Europe’s slow-motion sovereign-debt crisis may appear unique, but it is not. Just a few decades ago, Europe had the Exchange Rate Mechanism (ERM), which collapsed during a crisis very much akin to the one afflicting Europe today. Will the outcome this time be different?
The Exchange Rate Mechanism was an arrangement that pegged most European currencies’ exchange-rate movements within limited bands. However, ERM members’ monetary policies remained home-grown, which, no surprise, occasionally led to fiscal imbalances.
When capital markets smelled a problem among ERM members, they invariably shorted the most vulnerable currency and pushed that country’s authorities to devalue. Authorities resisted, blamed speculators, and then, usually over a frantic few days, gave in.
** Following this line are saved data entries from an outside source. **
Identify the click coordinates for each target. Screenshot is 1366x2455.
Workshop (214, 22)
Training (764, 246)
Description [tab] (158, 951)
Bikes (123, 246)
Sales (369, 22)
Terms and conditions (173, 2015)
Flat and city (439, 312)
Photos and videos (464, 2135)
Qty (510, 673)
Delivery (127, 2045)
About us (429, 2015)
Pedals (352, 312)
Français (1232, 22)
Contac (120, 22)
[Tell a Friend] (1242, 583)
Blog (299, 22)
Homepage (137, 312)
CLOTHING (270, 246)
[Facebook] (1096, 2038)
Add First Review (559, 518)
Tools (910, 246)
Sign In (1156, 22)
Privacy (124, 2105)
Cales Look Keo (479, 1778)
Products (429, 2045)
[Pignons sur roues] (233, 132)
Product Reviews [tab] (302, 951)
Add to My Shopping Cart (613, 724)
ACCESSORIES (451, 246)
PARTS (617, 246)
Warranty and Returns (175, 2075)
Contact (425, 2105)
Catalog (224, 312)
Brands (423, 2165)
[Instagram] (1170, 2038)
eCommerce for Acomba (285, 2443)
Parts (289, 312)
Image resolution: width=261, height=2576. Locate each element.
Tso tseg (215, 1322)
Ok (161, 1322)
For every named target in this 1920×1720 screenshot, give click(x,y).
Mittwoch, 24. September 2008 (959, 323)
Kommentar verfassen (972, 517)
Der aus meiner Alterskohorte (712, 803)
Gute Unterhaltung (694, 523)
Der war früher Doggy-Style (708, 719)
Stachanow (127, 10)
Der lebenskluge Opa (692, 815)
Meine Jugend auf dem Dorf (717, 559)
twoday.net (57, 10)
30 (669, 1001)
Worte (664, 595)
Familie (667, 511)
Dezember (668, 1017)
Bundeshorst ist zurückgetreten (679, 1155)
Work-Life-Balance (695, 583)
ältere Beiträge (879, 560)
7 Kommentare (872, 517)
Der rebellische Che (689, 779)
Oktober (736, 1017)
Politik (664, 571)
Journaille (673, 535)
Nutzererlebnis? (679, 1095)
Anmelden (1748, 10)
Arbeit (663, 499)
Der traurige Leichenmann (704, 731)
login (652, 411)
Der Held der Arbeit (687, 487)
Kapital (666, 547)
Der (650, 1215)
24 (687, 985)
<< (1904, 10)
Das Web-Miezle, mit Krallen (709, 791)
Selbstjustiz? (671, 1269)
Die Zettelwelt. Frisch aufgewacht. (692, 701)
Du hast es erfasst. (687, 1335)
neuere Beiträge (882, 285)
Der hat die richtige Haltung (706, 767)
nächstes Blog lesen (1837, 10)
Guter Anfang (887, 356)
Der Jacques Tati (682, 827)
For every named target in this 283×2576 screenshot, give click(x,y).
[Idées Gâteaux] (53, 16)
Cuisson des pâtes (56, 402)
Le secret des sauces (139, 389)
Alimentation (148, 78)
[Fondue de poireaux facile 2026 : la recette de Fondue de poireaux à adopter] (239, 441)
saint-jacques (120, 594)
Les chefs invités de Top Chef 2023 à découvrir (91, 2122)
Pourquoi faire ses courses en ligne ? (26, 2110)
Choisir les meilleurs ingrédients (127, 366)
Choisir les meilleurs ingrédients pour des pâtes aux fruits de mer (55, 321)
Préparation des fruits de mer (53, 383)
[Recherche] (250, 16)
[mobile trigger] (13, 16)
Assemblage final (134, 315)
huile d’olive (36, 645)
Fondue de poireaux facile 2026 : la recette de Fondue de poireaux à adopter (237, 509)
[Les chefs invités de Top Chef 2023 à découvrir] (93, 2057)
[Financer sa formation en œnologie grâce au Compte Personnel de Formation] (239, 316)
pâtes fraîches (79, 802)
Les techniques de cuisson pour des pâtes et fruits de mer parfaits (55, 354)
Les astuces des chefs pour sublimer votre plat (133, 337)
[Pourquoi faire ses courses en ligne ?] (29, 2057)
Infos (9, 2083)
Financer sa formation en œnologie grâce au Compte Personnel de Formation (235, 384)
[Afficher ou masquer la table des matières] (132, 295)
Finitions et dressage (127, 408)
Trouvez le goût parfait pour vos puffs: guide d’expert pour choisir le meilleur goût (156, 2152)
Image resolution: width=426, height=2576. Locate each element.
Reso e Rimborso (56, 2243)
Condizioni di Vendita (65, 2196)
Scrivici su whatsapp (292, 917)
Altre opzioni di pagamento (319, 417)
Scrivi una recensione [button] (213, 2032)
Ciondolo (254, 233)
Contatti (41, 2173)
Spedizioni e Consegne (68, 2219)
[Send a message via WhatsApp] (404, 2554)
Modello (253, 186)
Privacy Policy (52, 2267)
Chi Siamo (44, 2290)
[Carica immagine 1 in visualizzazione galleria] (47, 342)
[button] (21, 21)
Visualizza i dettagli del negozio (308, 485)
Markets also tested the resolve of policymakers in otherwise sound ERM countries, particularly when there were big strikes or important elections. In those cases, even a government with the proper economic fundamentals and its financial house in order could still run into trouble. European Central Bank (ECB) President Jean-Claude Trichet is well aware of this: In the early 1990s, he confronted such a crisis as governor of the Bank of France.
Some contemporary observers of the ERM thought that there was an easy fix for these troubles. If the central bank of the country that printed its “strong currency” (Germany) had been willing to provide unlimited support to a “weak currency,” things would have been sorted out. Germany’s Bundesbank, it was suggested, would stand ready to buy “unlimited quantities” of lire or francs, so no one would dare to short either currency.
The notion of “unlimited quantities” was important: Speculators would force officials to exhaust limited quantities, with the purchasing authority (the Bundesbank) eventually bearing the loss. Monetary support would lead to fiscal transfers, making limited interventions a non-starter. With unlimited support, by contrast, every single speculator could be quashed, and no loss would be borne (since intervention to support a weak currency would succeed).
The only problem was that both the Bundesbank and the German government always fiercely resisted such an arrangement, on the grounds that it could lead to the printing of unlimited quantities of Deutschmarks, and thus stoke inflation.
Instead, Europe developed the euro, which solved the problem of speculative attacks and monetary credibility by replacing individual currencies with a new one. It was impossible to short the lira or the franc because there were no more lire or francs. However, Italy and France had to give something in return for this security: the ECB was made independent of all eurozone governments.
Yet the current debt crisis has resurrected the old problem, with debt now filling the role that currencies played under the ERM. Some eurozone countries borrowed excessively and have been punished by the markets, perhaps deservedly so, while others, in the resulting climate of anxiety, have become targets for speculators. On July 21, eurozone leaders agreed to make “more extensive” use of the new European Financial Stability Facility (EFSF) by permitting it to purchase endangered eurozone countries’ debt in secondary markets.
However, the EFSF’s “more extensive interventions” recalls the “unlimited quantities” of foreign-exchange intervention proposed to rescue the Exchange Rate Mechanism. If “more extensive” means piecemeal limited commitments that will eventually be exhausted, the scheme runs the risk of creating losses (just as the Bundesbank would have suffered losses had it engaged in limited defense of weak ERM currencies). To rule this out, “unlimited interventions” would be needed. But with whose resources, and under whose authority?
This explains the growing excitement about issuing “eurobonds.” The conversion of all eurozone national bonds into obligations jointly recognized by all eurozone governments is a replica of the solution to the ERM’s breakdown, which consisted in abandoning national currencies in favor of the euro.
This would cost Germany control over the quality of its credit, just as the replacement of the Bundesbank by the European Central Bank implied Germany’s loss of control over the quality of its currency (though it was given a large role in designing the ECB).
What is missing in today’s proposals is the equivalent of the ECB’s independence, which ensured Germany’s participation in the euro. It is no coincidence that one of the leading opponents — the ECB’s first chief economist, Otmar Issing — of the “unlimited interventions” policy under the Exchange Rate Mechanism recently rebuked both the “extended-EFSF” and eurobonds. The current proposals, Issing argues, are “undemocratic.”
The concessions needed to ensure German participation are likely to be enormous. With markets’ ability to monitor dubious borrowers, the guarantees will probably have to be institutional, constitutional, and political — probably formal control over European fiscal policy by a body at least as credible as the ECB, which would mean a dramatic reduction in the power of national parliaments.
Such radical changes would require the consent of all eurozone countries — and the Bundestag (not Standard & Poor’s) would have to be happy. Anything short of this is bound to fail.
Marc Flandreau is a professor of international economics and international history at the Graduate Institute of International and Development Studies in Geneva, Switzerland.